Aggregating Local Saliency Maps for Semi-Global Explainable Image Classification
James Hinns, David Martens

TL;DR
This paper introduces Segment Attribution Tables (SATs), a novel method that summarises local saliency explanations into semi-global insights, helping to understand and debug image classifiers by highlighting influential image segments.
Contribution
The paper proposes SATs, a new approach to aggregate local saliency maps into semi-global explanations, bridging the gap between local and global interpretability in image classification.
Findings
SATs reveal model reliance on background and spurious correlations.
SATs can explain any classifier with saliency maps using segmentation.
SATs provide practical insights for debugging image classifiers.

■ Data lines:
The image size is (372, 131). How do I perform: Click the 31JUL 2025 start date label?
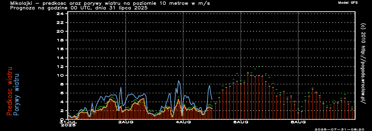pos(68,123)
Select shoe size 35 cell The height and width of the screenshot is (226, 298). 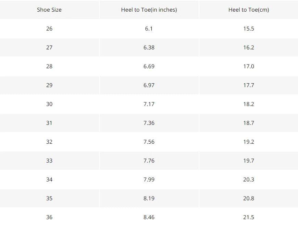coord(49,198)
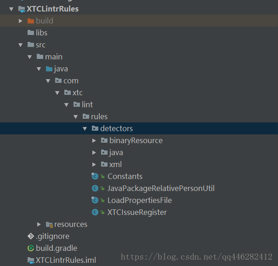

■ Your task:
Reproduce the portion of the Segment Attribution Tables summary between "Aggregating Local Saliency" and "maps using segmentation.", inclusive.

■ Answer for this exercise:
Aggregating Local Saliency Maps for Semi-Global Explainable Image Classification
James Hinns, David Martens

TL;DR
This paper introduces Segment Attribution Tables (SATs), a novel method that summarises local saliency explanations into semi-global insights, helping to understand and debug image classifiers by highlighting influential image segments.
Contribution
The paper proposes SATs, a new approach to aggregate local saliency maps into semi-global explanations, bridging the gap between local and global interpretability in image classification.
Findings
SATs reveal model reliance on background and spurious correlations.
SATs can explain any classifier with saliency maps using segmentation.